### PROVIDED TEXT

June 18

The Best Product Management Methodology: Agile vs Waterfall vs Lean

As a Product Manager, it’s likely that you are familiar with terms such as “Lean”, “Agile” and “Waterfall”, but what is the difference between each of these product management methodologies and how can you choose the best one for your product and team? We take a look in detail at why product management methodologies matter and how they differ from one another.

Why does the product management methodology matter?

Although you might think of product management as a relatively new discipline, product management methodologies have been around for quite some time, and can be traced back as far as the 1970s!

As you can imagine, product management methodologies have really evolved, particularly over the past 20 years or so, with the rise of new technologies and ways of working.

Product methodology really matters in a world where companies are competing to discover and deliver the most valuable product that solves their customers’ problems in the best ways possible and take that share of the market.

In a world where new software and iterations of your product can be released every minute of the day rather than once a year (think: Microsoft’s annual release of the Encarta CD-Rom!), it’s important to ensure that the product management methodology you choose to use is fit for purpose.

######
### MATERIAL

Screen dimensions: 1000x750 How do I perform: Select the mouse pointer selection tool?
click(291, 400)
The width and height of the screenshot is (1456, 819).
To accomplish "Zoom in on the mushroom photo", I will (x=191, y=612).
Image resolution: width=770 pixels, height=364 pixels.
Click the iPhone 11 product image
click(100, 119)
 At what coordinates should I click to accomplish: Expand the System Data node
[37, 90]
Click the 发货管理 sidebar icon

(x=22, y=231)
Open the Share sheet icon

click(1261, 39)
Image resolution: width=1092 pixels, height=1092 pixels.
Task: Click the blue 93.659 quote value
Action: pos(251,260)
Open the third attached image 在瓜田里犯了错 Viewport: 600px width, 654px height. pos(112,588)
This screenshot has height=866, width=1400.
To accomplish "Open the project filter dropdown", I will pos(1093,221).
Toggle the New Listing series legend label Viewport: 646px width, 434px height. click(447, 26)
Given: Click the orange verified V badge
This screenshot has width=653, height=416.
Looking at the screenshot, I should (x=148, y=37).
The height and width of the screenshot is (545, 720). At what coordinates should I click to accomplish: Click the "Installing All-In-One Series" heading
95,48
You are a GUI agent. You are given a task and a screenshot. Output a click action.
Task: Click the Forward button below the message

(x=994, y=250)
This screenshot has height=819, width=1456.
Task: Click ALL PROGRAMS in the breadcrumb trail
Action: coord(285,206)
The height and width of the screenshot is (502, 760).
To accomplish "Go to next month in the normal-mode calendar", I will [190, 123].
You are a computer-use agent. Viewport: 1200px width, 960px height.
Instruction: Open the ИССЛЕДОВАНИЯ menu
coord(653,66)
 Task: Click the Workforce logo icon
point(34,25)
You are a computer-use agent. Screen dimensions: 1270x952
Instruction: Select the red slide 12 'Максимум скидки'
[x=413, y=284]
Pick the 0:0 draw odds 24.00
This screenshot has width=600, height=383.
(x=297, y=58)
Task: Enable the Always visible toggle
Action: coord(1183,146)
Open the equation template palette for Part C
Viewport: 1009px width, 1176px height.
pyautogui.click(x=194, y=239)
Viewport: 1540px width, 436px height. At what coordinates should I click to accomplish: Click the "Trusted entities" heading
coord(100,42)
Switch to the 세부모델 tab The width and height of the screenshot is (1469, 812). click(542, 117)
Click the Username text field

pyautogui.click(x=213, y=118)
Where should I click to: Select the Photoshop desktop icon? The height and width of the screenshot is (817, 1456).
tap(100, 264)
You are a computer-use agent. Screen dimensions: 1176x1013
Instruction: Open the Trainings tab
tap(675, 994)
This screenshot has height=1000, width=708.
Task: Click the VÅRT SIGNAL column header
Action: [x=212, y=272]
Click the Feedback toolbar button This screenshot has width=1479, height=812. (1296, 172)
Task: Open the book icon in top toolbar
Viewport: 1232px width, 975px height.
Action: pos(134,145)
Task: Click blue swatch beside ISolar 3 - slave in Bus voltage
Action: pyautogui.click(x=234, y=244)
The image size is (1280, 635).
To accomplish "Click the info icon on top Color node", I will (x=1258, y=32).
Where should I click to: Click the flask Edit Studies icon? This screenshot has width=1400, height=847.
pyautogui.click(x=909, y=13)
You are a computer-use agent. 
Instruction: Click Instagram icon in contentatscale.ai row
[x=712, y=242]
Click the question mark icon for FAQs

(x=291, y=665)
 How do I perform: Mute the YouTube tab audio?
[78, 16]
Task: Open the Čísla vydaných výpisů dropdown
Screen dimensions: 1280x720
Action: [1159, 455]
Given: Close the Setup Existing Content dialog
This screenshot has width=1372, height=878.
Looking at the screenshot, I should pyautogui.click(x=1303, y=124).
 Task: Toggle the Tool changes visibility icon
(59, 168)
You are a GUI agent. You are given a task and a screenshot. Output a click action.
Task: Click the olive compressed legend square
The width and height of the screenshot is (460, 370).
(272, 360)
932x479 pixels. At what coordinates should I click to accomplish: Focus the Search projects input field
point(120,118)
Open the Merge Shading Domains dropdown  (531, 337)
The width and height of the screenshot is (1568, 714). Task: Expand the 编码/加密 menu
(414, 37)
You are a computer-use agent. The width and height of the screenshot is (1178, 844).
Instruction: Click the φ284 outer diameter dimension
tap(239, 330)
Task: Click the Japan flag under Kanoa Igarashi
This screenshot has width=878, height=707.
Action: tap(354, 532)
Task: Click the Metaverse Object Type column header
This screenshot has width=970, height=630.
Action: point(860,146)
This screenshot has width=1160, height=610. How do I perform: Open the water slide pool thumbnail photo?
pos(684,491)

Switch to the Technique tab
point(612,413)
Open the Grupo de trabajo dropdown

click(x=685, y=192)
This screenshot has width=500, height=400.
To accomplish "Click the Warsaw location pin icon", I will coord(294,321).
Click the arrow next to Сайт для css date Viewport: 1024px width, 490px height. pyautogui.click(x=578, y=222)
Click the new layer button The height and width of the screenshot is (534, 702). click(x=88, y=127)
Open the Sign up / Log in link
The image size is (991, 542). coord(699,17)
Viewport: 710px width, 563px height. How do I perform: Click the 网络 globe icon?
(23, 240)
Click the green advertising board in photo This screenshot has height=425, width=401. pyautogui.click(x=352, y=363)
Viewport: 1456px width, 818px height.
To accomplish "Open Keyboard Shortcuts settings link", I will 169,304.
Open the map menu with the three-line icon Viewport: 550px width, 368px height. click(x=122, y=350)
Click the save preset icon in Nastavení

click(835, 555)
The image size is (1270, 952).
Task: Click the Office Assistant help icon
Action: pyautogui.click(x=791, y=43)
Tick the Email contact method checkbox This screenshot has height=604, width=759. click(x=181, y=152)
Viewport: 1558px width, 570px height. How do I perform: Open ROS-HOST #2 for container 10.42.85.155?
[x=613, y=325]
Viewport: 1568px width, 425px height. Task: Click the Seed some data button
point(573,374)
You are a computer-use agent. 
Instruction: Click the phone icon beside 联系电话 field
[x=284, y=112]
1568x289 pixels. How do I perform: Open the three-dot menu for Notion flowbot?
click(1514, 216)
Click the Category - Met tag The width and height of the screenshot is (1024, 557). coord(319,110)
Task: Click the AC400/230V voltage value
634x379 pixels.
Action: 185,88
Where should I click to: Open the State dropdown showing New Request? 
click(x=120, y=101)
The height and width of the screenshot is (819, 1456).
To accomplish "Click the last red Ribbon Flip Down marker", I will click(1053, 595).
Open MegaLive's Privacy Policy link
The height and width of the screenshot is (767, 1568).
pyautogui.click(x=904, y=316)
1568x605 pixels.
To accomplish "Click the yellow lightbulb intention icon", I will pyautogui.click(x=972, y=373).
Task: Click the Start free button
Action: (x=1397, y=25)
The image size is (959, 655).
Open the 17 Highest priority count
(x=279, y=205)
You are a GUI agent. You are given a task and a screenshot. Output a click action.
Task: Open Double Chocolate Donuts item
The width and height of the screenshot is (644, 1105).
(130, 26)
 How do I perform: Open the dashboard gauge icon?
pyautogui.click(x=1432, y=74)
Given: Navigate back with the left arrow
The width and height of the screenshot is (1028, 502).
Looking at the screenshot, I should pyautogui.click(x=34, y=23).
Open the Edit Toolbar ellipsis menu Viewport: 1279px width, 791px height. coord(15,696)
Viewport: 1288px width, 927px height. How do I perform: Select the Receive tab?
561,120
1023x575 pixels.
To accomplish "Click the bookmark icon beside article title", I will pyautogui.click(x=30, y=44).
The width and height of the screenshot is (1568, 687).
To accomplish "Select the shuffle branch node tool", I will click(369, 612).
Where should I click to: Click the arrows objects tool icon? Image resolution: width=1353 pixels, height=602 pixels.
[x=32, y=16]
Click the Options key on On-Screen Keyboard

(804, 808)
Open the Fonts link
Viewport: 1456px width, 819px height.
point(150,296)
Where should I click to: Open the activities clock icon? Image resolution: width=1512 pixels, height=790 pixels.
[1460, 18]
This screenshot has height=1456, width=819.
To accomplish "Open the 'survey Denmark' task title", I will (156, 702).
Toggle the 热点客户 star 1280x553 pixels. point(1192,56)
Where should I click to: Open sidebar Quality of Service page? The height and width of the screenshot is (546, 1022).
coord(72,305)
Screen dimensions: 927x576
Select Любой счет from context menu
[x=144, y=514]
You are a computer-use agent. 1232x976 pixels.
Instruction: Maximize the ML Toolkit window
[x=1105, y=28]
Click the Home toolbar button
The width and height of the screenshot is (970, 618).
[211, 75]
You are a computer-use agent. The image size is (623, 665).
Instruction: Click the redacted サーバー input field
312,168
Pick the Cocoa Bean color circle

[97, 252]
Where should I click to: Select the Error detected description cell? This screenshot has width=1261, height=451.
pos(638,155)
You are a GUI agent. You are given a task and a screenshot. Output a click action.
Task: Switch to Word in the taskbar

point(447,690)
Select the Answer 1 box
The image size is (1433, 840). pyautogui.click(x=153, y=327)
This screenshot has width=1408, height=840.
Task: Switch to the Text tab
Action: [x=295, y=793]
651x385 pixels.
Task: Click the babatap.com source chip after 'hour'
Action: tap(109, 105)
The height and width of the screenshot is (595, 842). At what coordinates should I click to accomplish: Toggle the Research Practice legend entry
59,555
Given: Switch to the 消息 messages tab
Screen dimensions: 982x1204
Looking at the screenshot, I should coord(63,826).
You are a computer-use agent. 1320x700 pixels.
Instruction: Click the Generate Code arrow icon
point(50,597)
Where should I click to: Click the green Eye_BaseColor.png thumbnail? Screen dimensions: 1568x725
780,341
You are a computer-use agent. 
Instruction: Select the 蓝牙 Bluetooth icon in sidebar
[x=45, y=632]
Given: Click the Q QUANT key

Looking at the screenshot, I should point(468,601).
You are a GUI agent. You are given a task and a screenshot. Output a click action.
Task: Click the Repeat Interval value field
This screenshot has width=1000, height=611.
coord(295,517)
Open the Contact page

######

» **LIST OF TASKS**
(1) List the product management methodologies named in the title of the article on product management methodologies.
(2) Using the article on product management methodologies, decide whether each statement agrees with it. Answer yes or no and quote the deciding words.
(a) Product management methodologies go back as far as the 1970s.
(b) Product management methodologies have changed little over the past 20 years.
(c) Microsoft released the Encarta CD-Rom once a month.
(3) Write the next part of the article on product management methodologies, picking up from its last sentence.
The material placed after the article is separate from it.

» **ANSWERS**
(1) Agile, Waterfall, Lean

(2)
(a) Yes: "can be traced back as far as the 1970s!"
(b) No: "product management methodologies have really evolved, particularly over the past 20 years or so"
(c) No: "Microsoft’s annual release of the Encarta CD-Rom!"

(3)
4 main product management methodologies

There are many product management methodologies out there so let’s take a look in a bit more detail about what is involved with each of those:

Waterfall

You may not have heard of American Computer Scientist Winston W. Royce, but it is commonly noted (although possibly mistakenly) that his paper “Managing the development of large software systems” published in 1970 was responsible for the Waterfall methodology as we know it today.

Originally Royce envisioned the methodology as containing the following steps:

    1. Systems requirements
    2. Software requirements
    3. Analysis
    4. Program design
    5. Coding
    6. Testing
    7. Operation

As you can imagine, in the 1970s they didn’t have the luxury of being able to iterate on their work as the rise of the digital era was yet to happen, so each stage of development had a distinct purpose and had to happen in sequence. There is also nothing in this list about customer needs, problems, opportunities, or collaboration!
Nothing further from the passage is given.